[ZOJ3899]State Reversing

试题描述

Yakumo Yukari is with no doubt one of the most powerful youkai in Gensokyo. Her ability is manipulating boundaries. She has \(N\) unknown creatures called "sinsack" or "the crime bag" which live in the basement of Yukari's house. Sinsacks are numbered from \(1\) to \(N\). There are \(M\) rooms with infinite capacity in the basement and each room has two states: available or unavailable. Yukari will reverse the state of consecutive rooms every day. Sinsacks can only live in available rooms. And each available room should contain at least one sinsack.

As a 17-year-old girl, recently Yukari is interested in how many different ways to arrange sinsacks in rooms. At the beginning, all rooms are available. In the following \(D\) days, Yukari will ask you the number of ways after reversing. Two ways \(A\) and \(B\) are regarded as the same if for any room in \(A\), there exists a room in \(B\) that the sinsacks in these two rooms have the same set of numbers. In other words, rooms are indistinguishable.

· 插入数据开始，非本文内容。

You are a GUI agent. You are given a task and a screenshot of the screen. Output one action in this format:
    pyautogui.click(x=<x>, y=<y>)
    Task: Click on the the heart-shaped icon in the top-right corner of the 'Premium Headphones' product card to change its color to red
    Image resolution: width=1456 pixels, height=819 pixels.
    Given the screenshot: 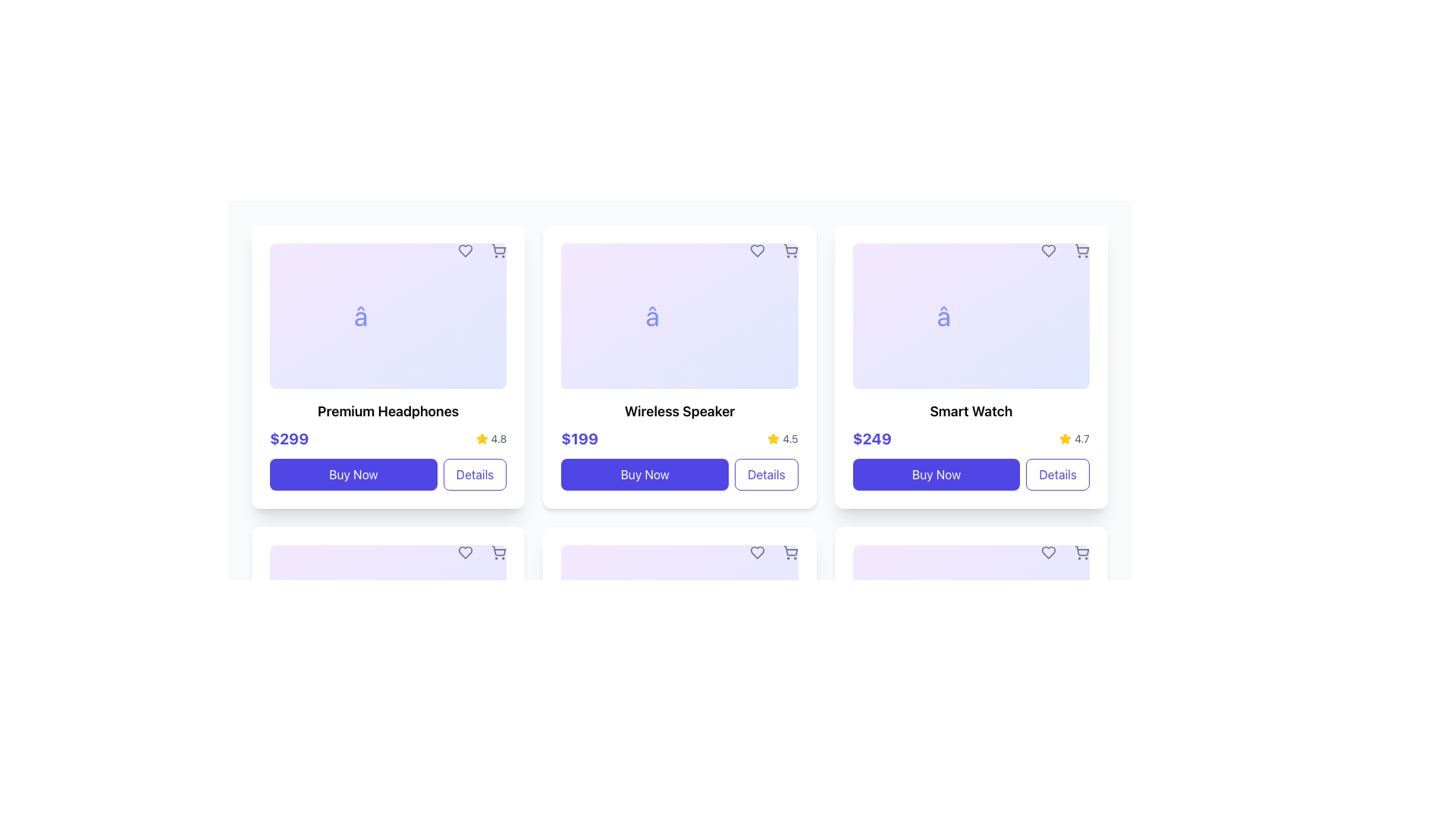 What is the action you would take?
    pyautogui.click(x=465, y=250)
    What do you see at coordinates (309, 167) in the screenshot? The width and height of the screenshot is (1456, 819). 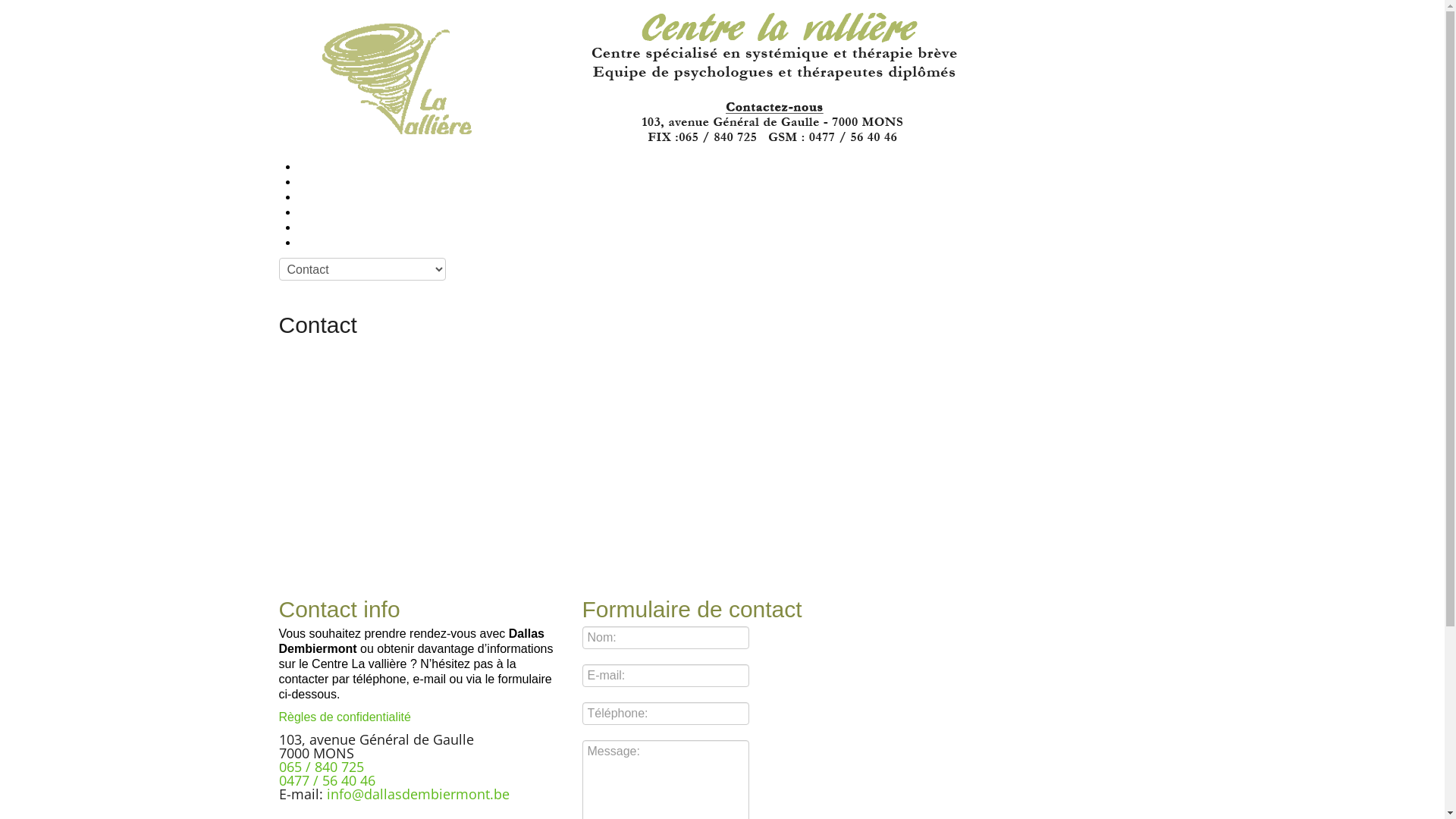 I see `'Accueil'` at bounding box center [309, 167].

现有 \(N\) 只不同的怪兽，和 \(M\) 个相同的从 \(1\) 到 \(M\) 编号的房间，每个房间有空闲和不空闲两种状态，怪兽只能住进处于空闲状态的房间，房间容量无穷。现在给出 \(D\) 个操作，每次操作翻转一个区间 \([l_i, r_i]\) 内的房间的状态，求每次操作后分配怪兽的方案数（注意房间相同的意思是交换一个分配方案中的两个房间不算产生一个新的方案）。

所有答案均要对 \(880803841\) 取模。

输入

The first line of the input contains an integer \(T\) (\(T \le 10\)), indicating the number of cases. For each test case:

The first line contains three integers \(N\), \(M\) and \(D\) (\(1 \le M \le N\), \(D \le 100000\)). Their meanings are described above.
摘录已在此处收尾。